The cop doesn’t answer. His answering days are in the past, back there with days of breathing and thinking. This guy ain’t living no more. And now he has a stupid set of handcuffs hanging from his ankle. No way to shoot them off without shooting himself in the foot.

He searches the policeman for a flashlight, but finds only a packet of matches. He lights the first match and the rain puts it out, and the second, and the third, and suddenly he’s out of matches, just like that. The only thing he can think of that might help is to throw the dead cop into the river, which he does, only it doesn’t help at all. It was stupid to think that it even would. It does make him feel better, though-mentally, at least, but picking that bastard up has hurt his stomach. He presses his hand against his wound as he walks in the direction he thinks he came from. Then he digs his heavy fingers into his wet pocket and pulls out the bottle with the twist-off cap, but the cap won’t move, not at first, but in the end it does, and he swallows two pills, maybe three-he loses count. What he needs is the shit his buddy gave him years ago, but that’s all used up. He doesn’t know if he can get more. There’s his wife’s morphine-but he vowed never to touch that. Shit-has he touched it already?

He tries to remember how long he walked earlier, and for some reason his mind goes back to the other night. He cut one of the breasts off one of those women, and then he put it in a cardboard box, and then he left it in Charlie Feldman’s house. Why the fuck did he do that? He’s never done anything like that before and, come to think of it, he’s not even real sure he did that the other night. There’d be no reason to. Unless doing random shit is a good reason.
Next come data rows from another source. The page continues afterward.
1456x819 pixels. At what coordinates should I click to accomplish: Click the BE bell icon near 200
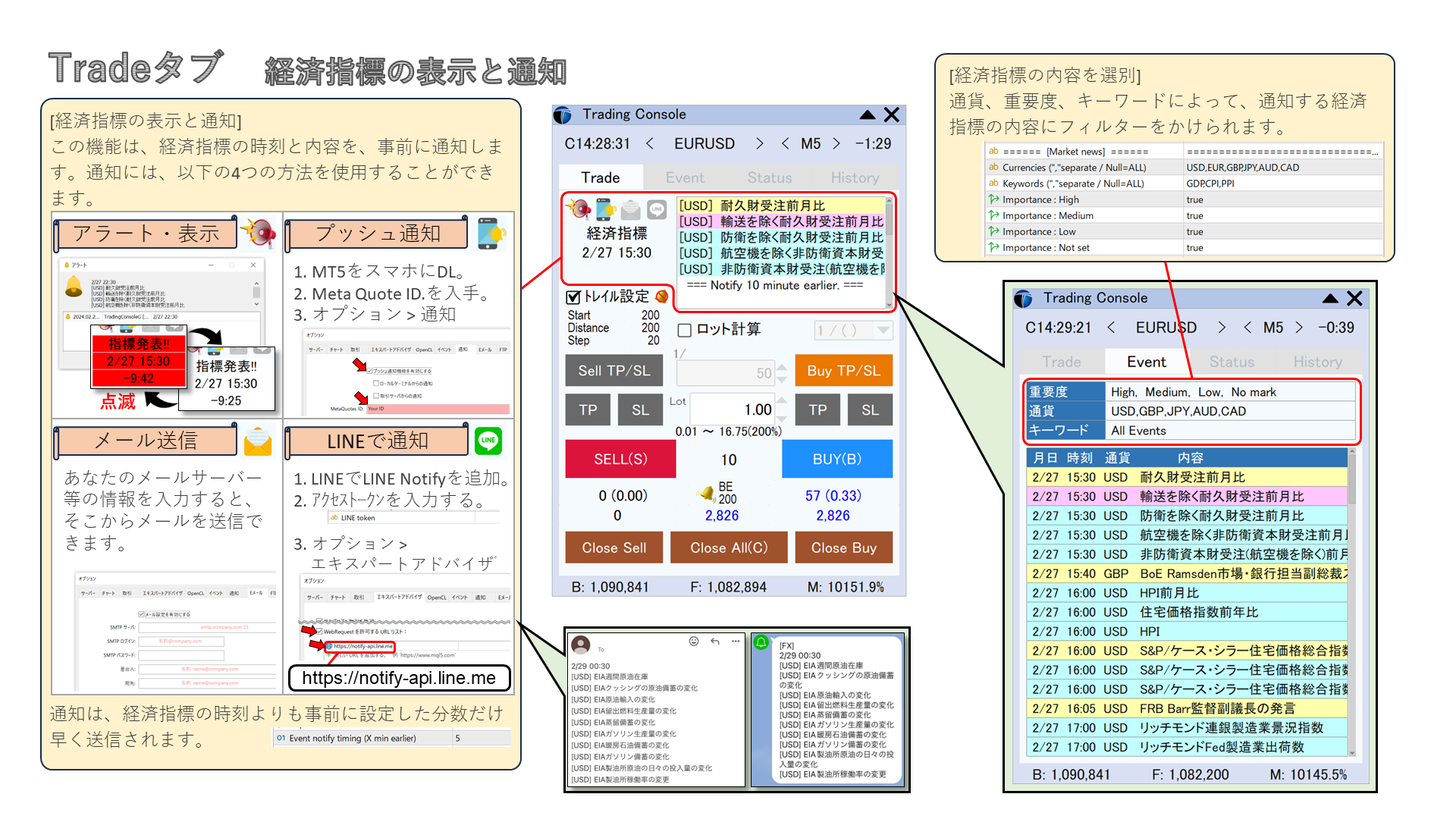(x=707, y=494)
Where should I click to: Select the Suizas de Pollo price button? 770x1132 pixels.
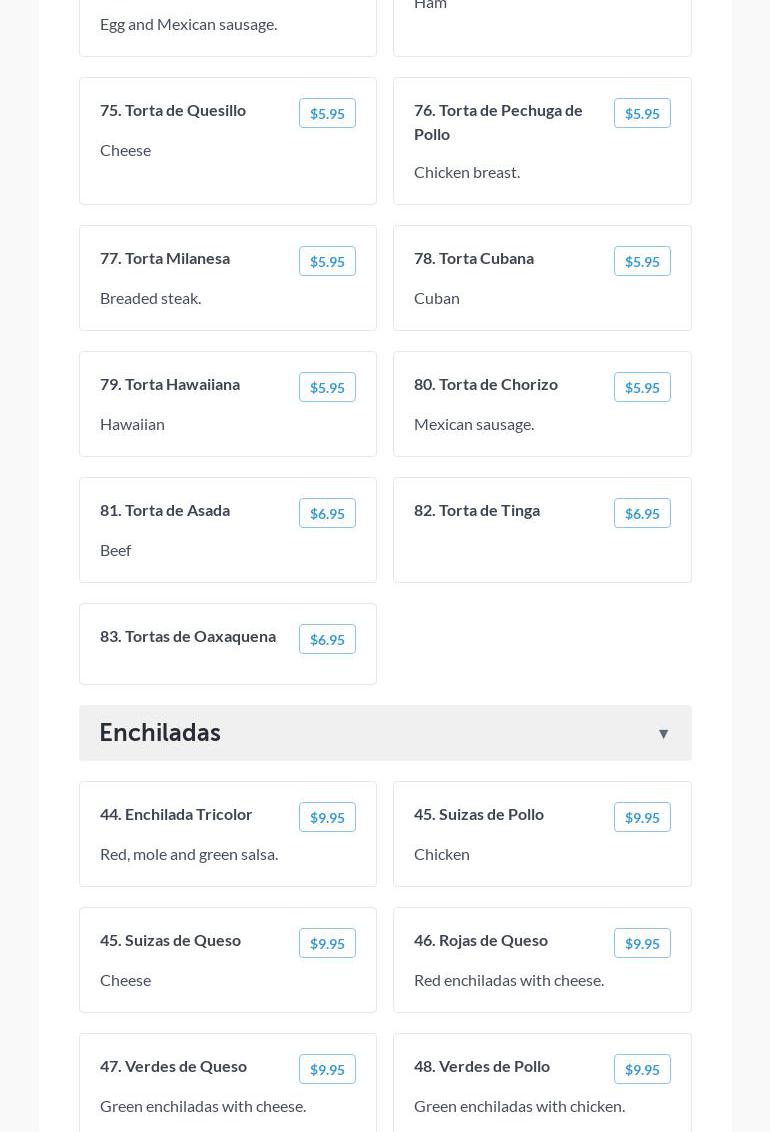tap(642, 818)
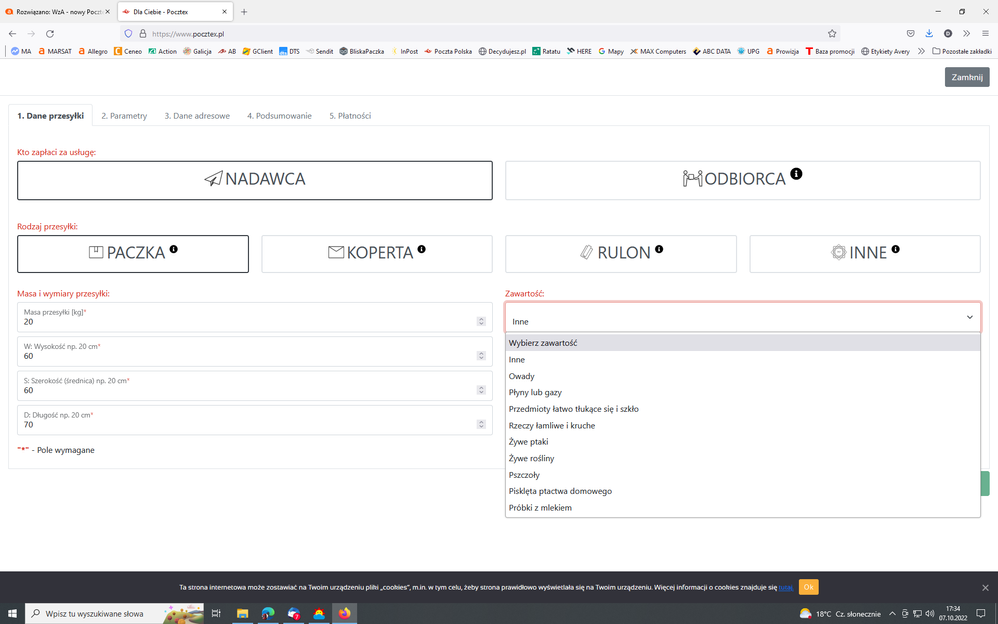
Task: Adjust Masa przesyłki stepper arrows
Action: pos(481,322)
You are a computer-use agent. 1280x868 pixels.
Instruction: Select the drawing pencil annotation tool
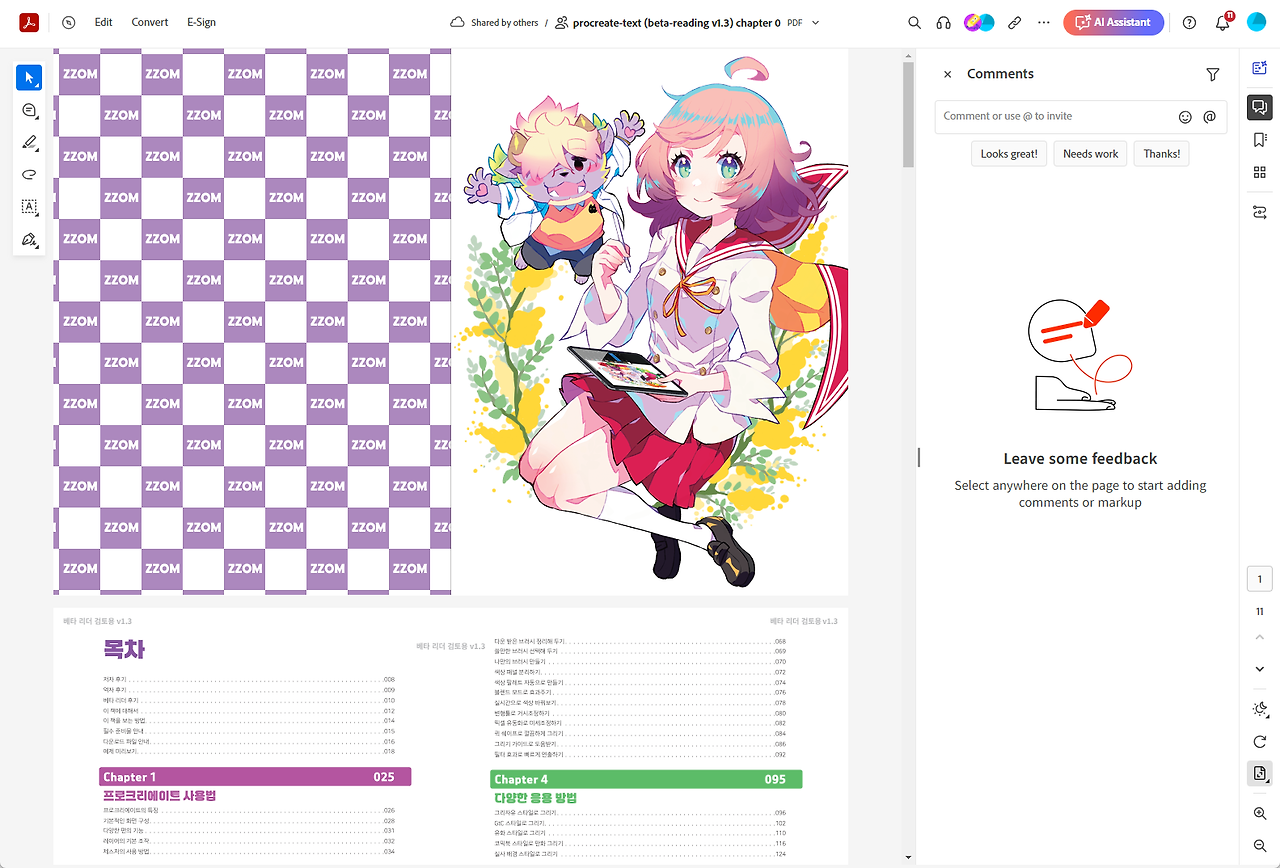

He looks for a track, but the black moon keeps it hidden. He wishes he had a flashlight, then remembers that he does-it’s the same flashlight he used earlier to read the note in his pocket. It’s only a small one, but it will do the job so he pulls it from his pocket and turns it on. He walks further from the cave and river, and he keeps on walking, following the sound of the water because he seems to remember hearing it on the way here, but this time he keeps it on his right. His stomach hurts. Hurts like a bitch.

A moment later vomit erupts from him, and his thoughts seem to focus for a few seconds as the drugs leave his stomach, but surely they’re in his system by now, aren’t they? He wishes he knew. For a few seconds things are clear and he knows the painkillers are killing much more than the pain. They’re killing his ability to think. He knows the shotgun is empty and knows there has to be more to all of this than just killing.